→ WORK INSTRUCTION:
When the listing has been read, print it out again in full, word for word.

→ RECORDS SHOWN:
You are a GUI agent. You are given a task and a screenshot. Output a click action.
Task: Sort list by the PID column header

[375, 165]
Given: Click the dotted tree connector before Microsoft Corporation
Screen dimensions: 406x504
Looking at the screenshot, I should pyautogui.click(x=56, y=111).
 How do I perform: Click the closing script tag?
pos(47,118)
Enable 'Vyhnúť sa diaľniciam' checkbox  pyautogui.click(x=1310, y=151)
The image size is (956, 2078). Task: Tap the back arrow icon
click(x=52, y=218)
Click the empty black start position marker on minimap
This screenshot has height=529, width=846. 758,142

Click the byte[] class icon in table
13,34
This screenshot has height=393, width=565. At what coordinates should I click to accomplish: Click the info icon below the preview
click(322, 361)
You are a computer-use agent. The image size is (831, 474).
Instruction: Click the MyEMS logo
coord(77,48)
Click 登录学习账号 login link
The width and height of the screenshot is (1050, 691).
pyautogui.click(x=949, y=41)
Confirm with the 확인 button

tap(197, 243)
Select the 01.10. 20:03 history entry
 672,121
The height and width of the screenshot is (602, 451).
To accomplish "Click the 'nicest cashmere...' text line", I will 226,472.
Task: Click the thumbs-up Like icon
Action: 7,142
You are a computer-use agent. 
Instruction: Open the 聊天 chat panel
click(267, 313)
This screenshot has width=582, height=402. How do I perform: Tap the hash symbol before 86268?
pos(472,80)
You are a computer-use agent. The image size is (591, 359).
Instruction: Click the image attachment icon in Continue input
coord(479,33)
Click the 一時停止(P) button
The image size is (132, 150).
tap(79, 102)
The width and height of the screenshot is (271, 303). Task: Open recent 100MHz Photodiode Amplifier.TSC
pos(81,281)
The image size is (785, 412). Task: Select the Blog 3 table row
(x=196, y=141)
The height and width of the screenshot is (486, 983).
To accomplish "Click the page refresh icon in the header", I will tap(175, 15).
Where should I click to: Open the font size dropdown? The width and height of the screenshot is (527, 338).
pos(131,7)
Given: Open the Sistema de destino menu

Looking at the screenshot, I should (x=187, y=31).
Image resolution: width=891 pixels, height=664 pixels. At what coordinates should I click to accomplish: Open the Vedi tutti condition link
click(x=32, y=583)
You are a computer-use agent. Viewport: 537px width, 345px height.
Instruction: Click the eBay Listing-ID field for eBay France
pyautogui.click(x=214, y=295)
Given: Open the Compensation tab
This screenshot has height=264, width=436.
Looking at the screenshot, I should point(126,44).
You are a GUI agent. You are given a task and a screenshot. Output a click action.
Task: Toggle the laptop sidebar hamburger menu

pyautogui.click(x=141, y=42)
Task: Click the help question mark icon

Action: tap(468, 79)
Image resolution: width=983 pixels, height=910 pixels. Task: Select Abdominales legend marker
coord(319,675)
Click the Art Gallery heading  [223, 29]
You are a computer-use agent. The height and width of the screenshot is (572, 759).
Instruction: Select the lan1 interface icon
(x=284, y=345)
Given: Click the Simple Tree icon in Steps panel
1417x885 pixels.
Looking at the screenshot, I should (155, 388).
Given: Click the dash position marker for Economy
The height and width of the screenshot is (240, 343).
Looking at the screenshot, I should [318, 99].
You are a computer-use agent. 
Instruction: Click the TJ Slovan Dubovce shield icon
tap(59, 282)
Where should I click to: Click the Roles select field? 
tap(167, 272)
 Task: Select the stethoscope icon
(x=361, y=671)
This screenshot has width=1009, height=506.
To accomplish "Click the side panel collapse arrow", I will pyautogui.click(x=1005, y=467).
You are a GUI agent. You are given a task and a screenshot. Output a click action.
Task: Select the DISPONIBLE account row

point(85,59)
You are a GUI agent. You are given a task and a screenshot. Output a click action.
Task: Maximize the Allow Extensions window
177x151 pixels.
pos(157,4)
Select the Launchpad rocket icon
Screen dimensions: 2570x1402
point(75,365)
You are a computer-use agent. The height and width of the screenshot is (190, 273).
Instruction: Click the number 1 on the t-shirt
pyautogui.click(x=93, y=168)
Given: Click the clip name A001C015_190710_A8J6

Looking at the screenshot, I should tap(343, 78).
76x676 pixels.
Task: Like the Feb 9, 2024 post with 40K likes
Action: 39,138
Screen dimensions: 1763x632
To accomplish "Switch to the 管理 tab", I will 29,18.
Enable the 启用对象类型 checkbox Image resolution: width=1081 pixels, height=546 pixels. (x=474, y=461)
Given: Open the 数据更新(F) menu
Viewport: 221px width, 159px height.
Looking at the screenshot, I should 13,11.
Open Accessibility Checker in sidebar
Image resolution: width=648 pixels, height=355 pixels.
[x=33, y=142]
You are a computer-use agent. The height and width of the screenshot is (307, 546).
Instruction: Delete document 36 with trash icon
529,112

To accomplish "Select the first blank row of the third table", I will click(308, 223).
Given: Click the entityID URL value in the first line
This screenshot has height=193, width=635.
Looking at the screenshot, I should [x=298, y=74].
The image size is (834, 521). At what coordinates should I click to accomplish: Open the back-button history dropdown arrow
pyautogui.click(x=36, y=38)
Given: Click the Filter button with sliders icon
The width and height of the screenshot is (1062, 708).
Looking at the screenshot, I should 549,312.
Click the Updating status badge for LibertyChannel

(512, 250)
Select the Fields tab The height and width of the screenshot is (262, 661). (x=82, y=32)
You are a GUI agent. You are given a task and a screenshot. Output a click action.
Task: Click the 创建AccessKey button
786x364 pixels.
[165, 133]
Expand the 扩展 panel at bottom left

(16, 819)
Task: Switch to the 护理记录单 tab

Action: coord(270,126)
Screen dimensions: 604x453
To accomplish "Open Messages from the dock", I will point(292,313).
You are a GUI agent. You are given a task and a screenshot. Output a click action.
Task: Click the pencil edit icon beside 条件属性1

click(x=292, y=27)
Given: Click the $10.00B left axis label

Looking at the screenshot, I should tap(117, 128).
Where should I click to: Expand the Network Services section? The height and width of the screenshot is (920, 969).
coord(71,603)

→ RESULT:
You are a GUI agent. You are given a task and a screenshot. Output a click action.
Task: Sort list by the PID column header

[375, 165]
Given: Click the dotted tree connector before Microsoft Corporation
Screen dimensions: 406x504
Looking at the screenshot, I should pyautogui.click(x=56, y=111).
 How do I perform: Click the closing script tag?
pos(47,118)
Enable 'Vyhnúť sa diaľniciam' checkbox  pyautogui.click(x=1310, y=151)
The image size is (956, 2078). Task: Tap the back arrow icon
click(x=52, y=218)
Click the empty black start position marker on minimap
This screenshot has height=529, width=846. 758,142

Click the byte[] class icon in table
13,34
This screenshot has height=393, width=565. At what coordinates should I click to accomplish: Click the info icon below the preview
click(322, 361)
You are a computer-use agent. The image size is (831, 474).
Instruction: Click the MyEMS logo
coord(77,48)
Click 登录学习账号 login link
The width and height of the screenshot is (1050, 691).
pyautogui.click(x=949, y=41)
Confirm with the 확인 button

tap(197, 243)
Select the 01.10. 20:03 history entry
 672,121
The height and width of the screenshot is (602, 451).
To accomplish "Click the 'nicest cashmere...' text line", I will 226,472.
Task: Click the thumbs-up Like icon
Action: 7,142
You are a computer-use agent. 
Instruction: Open the 聊天 chat panel
click(267, 313)
This screenshot has width=582, height=402. How do I perform: Tap the hash symbol before 86268?
pos(472,80)
You are a computer-use agent. The image size is (591, 359).
Instruction: Click the image attachment icon in Continue input
coord(479,33)
Click the 一時停止(P) button
The image size is (132, 150).
tap(79, 102)
The width and height of the screenshot is (271, 303). Task: Open recent 100MHz Photodiode Amplifier.TSC
pos(81,281)
The image size is (785, 412). Task: Select the Blog 3 table row
(x=196, y=141)
The height and width of the screenshot is (486, 983).
To accomplish "Click the page refresh icon in the header", I will tap(175, 15).
Where should I click to: Open the font size dropdown? The width and height of the screenshot is (527, 338).
pos(131,7)
Given: Open the Sistema de destino menu

Looking at the screenshot, I should (x=187, y=31).
Image resolution: width=891 pixels, height=664 pixels. At what coordinates should I click to accomplish: Open the Vedi tutti condition link
click(x=32, y=583)
You are a computer-use agent. Viewport: 537px width, 345px height.
Instruction: Click the eBay Listing-ID field for eBay France
pyautogui.click(x=214, y=295)
Given: Open the Compensation tab
This screenshot has height=264, width=436.
Looking at the screenshot, I should point(126,44).
You are a GUI agent. You are given a task and a screenshot. Output a click action.
Task: Toggle the laptop sidebar hamburger menu

pyautogui.click(x=141, y=42)
Task: Click the help question mark icon

Action: tap(468, 79)
Image resolution: width=983 pixels, height=910 pixels. Task: Select Abdominales legend marker
coord(319,675)
Click the Art Gallery heading  [223, 29]
You are a computer-use agent. The height and width of the screenshot is (572, 759).
Instruction: Select the lan1 interface icon
(x=284, y=345)
Given: Click the Simple Tree icon in Steps panel
1417x885 pixels.
Looking at the screenshot, I should (155, 388).
Given: Click the dash position marker for Economy
The height and width of the screenshot is (240, 343).
Looking at the screenshot, I should [318, 99].
You are a computer-use agent. 
Instruction: Click the TJ Slovan Dubovce shield icon
tap(59, 282)
Where should I click to: Click the Roles select field? 
tap(167, 272)
 Task: Select the stethoscope icon
(x=361, y=671)
This screenshot has width=1009, height=506.
To accomplish "Click the side panel collapse arrow", I will pyautogui.click(x=1005, y=467).
You are a GUI agent. You are given a task and a screenshot. Output a click action.
Task: Select the DISPONIBLE account row

point(85,59)
You are a GUI agent. You are given a task and a screenshot. Output a click action.
Task: Maximize the Allow Extensions window
177x151 pixels.
pos(157,4)
Select the Launchpad rocket icon
Screen dimensions: 2570x1402
point(75,365)
You are a computer-use agent. The height and width of the screenshot is (190, 273).
Instruction: Click the number 1 on the t-shirt
pyautogui.click(x=93, y=168)
Given: Click the clip name A001C015_190710_A8J6

Looking at the screenshot, I should tap(343, 78).
76x676 pixels.
Task: Like the Feb 9, 2024 post with 40K likes
Action: 39,138
Screen dimensions: 1763x632
To accomplish "Switch to the 管理 tab", I will 29,18.
Enable the 启用对象类型 checkbox Image resolution: width=1081 pixels, height=546 pixels. (x=474, y=461)
Given: Open the 数据更新(F) menu
Viewport: 221px width, 159px height.
Looking at the screenshot, I should 13,11.
Open Accessibility Checker in sidebar
Image resolution: width=648 pixels, height=355 pixels.
[x=33, y=142]
You are a computer-use agent. The height and width of the screenshot is (307, 546).
Instruction: Delete document 36 with trash icon
529,112

To accomplish "Select the first blank row of the third table", I will click(308, 223).
Given: Click the entityID URL value in the first line
This screenshot has height=193, width=635.
Looking at the screenshot, I should [x=298, y=74].
The image size is (834, 521). At what coordinates should I click to accomplish: Open the back-button history dropdown arrow
pyautogui.click(x=36, y=38)
Given: Click the Filter button with sliders icon
The width and height of the screenshot is (1062, 708).
Looking at the screenshot, I should 549,312.
Click the Updating status badge for LibertyChannel

(512, 250)
Select the Fields tab The height and width of the screenshot is (262, 661). (x=82, y=32)
You are a GUI agent. You are given a task and a screenshot. Output a click action.
Task: Click the 创建AccessKey button
786x364 pixels.
[165, 133]
Expand the 扩展 panel at bottom left

(16, 819)
Task: Switch to the 护理记录单 tab

Action: coord(270,126)
Screen dimensions: 604x453
To accomplish "Open Messages from the dock", I will point(292,313).
You are a GUI agent. You are given a task and a screenshot. Output a click action.
Task: Click the pencil edit icon beside 条件属性1

click(x=292, y=27)
Given: Click the $10.00B left axis label

Looking at the screenshot, I should tap(117, 128).
Where should I click to: Expand the Network Services section? The height and width of the screenshot is (920, 969).
coord(71,603)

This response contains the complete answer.